● **JOB**: Format every line of the listing below as a JSON list of strings, one string per line, leaving out blank lines.

begin RECORDS SHOWN

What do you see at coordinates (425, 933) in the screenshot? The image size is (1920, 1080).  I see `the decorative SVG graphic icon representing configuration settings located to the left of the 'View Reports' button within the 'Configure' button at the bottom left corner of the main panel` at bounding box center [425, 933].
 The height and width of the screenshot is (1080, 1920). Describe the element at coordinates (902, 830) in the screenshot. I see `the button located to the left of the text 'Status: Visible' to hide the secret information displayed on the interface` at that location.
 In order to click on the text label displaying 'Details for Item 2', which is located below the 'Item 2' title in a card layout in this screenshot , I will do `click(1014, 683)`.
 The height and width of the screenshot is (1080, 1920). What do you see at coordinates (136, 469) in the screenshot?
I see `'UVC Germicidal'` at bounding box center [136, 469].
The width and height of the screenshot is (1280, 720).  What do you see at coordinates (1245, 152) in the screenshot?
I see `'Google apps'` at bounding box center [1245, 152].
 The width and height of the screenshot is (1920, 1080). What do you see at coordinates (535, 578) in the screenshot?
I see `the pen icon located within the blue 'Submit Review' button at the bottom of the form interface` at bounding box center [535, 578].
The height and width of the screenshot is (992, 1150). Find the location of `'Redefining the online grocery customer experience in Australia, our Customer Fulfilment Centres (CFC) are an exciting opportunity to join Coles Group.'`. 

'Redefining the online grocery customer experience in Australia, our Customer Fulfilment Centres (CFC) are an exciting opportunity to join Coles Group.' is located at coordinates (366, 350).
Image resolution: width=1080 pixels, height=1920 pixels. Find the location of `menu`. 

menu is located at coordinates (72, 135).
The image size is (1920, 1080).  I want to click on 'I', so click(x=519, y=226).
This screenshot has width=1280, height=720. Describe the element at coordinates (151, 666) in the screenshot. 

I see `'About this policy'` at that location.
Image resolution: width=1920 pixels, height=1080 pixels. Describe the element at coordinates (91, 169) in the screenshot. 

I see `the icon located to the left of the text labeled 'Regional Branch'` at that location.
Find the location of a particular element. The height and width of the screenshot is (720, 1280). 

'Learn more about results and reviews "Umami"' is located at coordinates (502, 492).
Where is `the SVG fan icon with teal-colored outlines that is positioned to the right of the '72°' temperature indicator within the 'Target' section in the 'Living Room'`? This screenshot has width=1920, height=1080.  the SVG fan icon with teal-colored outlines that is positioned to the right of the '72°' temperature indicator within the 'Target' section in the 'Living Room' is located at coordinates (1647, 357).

end RECORDS SHOWN

● **OUTPUT OF THE EXERCISE**:
[
  "What do you see at coordinates (425, 933) in the screenshot? The image size is (1920, 1080).  I see `the decorative SVG graphic icon representing configuration settings located to the left of the 'View Reports' button within the 'Configure' button at the bottom left corner of the main panel` at bounding box center [425, 933].",
  " The height and width of the screenshot is (1080, 1920). Describe the element at coordinates (902, 830) in the screenshot. I see `the button located to the left of the text 'Status: Visible' to hide the secret information displayed on the interface` at that location.",
  " In order to click on the text label displaying 'Details for Item 2', which is located below the 'Item 2' title in a card layout in this screenshot , I will do `click(1014, 683)`.",
  " The height and width of the screenshot is (1080, 1920). What do you see at coordinates (136, 469) in the screenshot?",
  "I see `'UVC Germicidal'` at bounding box center [136, 469].",
  "The width and height of the screenshot is (1280, 720).  What do you see at coordinates (1245, 152) in the screenshot?",
  "I see `'Google apps'` at bounding box center [1245, 152].",
  " The width and height of the screenshot is (1920, 1080). What do you see at coordinates (535, 578) in the screenshot?",
  "I see `the pen icon located within the blue 'Submit Review' button at the bottom of the form interface` at bounding box center [535, 578].",
  "The height and width of the screenshot is (992, 1150). Find the location of `'Redefining the online grocery customer experience in Australia, our Customer Fulfilment Centres (CFC) are an exciting opportunity to join Coles Group.'`. ",
  "'Redefining the online grocery customer experience in Australia, our Customer Fulfilment Centres (CFC) are an exciting opportunity to join Coles Group.' is located at coordinates (366, 350).",
  "Image resolution: width=1080 pixels, height=1920 pixels. Find the location of `menu`. ",
  "menu is located at coordinates (72, 135).",
  "The image size is (1920, 1080).  I want to click on 'I', so click(x=519, y=226).",
  "This screenshot has width=1280, height=720. Describe the element at coordinates (151, 666) in the screenshot. ",
  "I see `'About this policy'` at that location.",
  "Image resolution: width=1920 pixels, height=1080 pixels. Describe the element at coordinates (91, 169) in the screenshot. ",
  "I see `the icon located to the left of the text labeled 'Regional Branch'` at that location.",
  "Find the location of a particular element. The height and width of the screenshot is (720, 1280). ",
  "'Learn more about results and reviews \"Umami\"' is located at coordinates (502, 492).",
  "Where is `the SVG fan icon with teal-colored outlines that is positioned to the right of the '72°' temperature indicator within the 'Target' section in the 'Living Room'`? This screenshot has width=1920, height=1080.  the SVG fan icon with teal-colored outlines that is positioned to the right of the '72°' temperature indicator within the 'Target' section in the 'Living Room' is located at coordinates (1647, 357)."
]